Shared stamps (multiple facilities per slot)
Five areas have several facilities sharing one stamp number; in those areas you only need to bathe at one facility of your choice to fill that slot — the design will be identical regardless.
- Stamp 6 (Ryūjin) — gamanoyu Inakayado Kawaguchi + Nyū Yamasemi Onsen-kan
- Stamp 18 (Shirahama/Tsubaki) — Shirarasō, Quahouse Shirahama, Hotel Sanrakusō, Nagomi-no-yu Kachōfūgetsu
- Stamp 21 (Shirahama/Tsubaki) — Yanagiya + Nanki Shirahama Marriott
- Stamp 25 (Kushimoto) — Sango-no-Yu, Kōbōyu, Business Hotel Kushimoto
- Stamp 29 (Nanki-Katsuura) — Kyūkamura Nanki-Katsuura + Hotel Nagisaya
The remaining 25 stamps are unique to individual facilities, so a completionist visit hits 30 facilities at minimum but can total 38 if you collect every shared-stamp variant in person.
The Meister Card
Awarded for completing the full booklet.
- Requirement — all 30 御湯印 stamped.
- Application fee — ¥1,500 (paid as postage with trackable mail).
- What you submit — the filled 巡湯帳 with your name, address, phone written in by hand.
- What you receive — a numbered マイスターカード (a physical serial-numbered certificate).
- Public recognition — your serial number and name go onto the official registry.
As of the latest count there are five named Meisters on the registry (serials 00001–00005): Nakada Yoshinori, Nakanishi Akihito, Sergei Mediushko, Ōnishi Yukiko, and Nakanishi Taketo. The numbers are awarded in order of completion — getting one of the early serials is a real distinction.

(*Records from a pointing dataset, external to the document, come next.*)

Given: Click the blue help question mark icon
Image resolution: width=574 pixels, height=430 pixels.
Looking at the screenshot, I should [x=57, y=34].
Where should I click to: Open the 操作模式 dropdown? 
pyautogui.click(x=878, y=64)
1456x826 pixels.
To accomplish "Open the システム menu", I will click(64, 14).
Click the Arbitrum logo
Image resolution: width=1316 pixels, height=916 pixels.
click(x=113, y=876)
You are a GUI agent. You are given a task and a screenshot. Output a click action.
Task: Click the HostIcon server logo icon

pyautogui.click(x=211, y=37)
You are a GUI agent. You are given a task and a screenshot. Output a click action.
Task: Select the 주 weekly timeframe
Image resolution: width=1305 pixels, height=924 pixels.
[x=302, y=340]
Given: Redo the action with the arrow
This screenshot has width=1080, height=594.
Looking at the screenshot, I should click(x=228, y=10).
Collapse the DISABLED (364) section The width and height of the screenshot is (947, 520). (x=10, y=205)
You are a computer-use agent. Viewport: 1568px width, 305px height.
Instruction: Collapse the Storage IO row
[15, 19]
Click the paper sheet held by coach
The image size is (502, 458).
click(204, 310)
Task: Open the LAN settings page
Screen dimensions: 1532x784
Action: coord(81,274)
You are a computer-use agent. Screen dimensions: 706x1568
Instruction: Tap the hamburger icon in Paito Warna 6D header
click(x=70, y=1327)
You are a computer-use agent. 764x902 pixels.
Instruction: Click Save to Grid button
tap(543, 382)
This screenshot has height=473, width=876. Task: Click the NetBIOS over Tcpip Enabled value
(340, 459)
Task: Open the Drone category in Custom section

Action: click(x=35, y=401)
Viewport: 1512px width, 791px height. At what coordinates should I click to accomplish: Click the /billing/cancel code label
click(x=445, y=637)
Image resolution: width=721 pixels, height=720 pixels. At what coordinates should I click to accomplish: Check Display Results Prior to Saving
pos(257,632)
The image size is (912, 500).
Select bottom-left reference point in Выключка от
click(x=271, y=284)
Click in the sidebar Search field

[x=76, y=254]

There is no Master rank above Meister; the card itself is the lifetime achievement.
A note on the 12湯 summit
The first わかやま12湯サミット was held on 14 October 2021 in Ryūjin, bringing the program's stakeholders together for the first time. It's not a public event but it indicates the program is being actively maintained — useful context if you're worried about whether your stamps will still mean something in five years.
Earning the Onsen Oni badge
The Wakayama 12 Yu Meister badge is awarded by Onsen Oni moderators to users who have received the official マイスターカード. Send a photo of your completed 巡湯帳 and/or the Meister Card through the feedback channel. This is a one-time lifetime badge — there's no expiration on the program, so your collection can span any amount of time.
Tips
- Plan around Shirahama. It's the heaviest cluster — eight stamps across nine facilities. Two nights here can knock out a quarter of the booklet.
- Combine Yunomine + Watarase + Kawayu in one Kumano trip. They sit within a few kilometres of each other in the Hongū basin.
- Ryūjin needs a car or planning. Six facilities, but they're spread along the Hidaka-gawa with sparse public transport — easiest as a one- or two-night stay.
- Don't skip Tsubo-yu. Yunomine's UNESCO bath is a 30-minute reservation per pair — book on arrival.
- Check seasonal closures. Kawayu's Sennin-buro is winter-only (roughly December–February); ask at your inn before driving over.
- Bring cash. Some facilities don't accept cards for the stamp fee.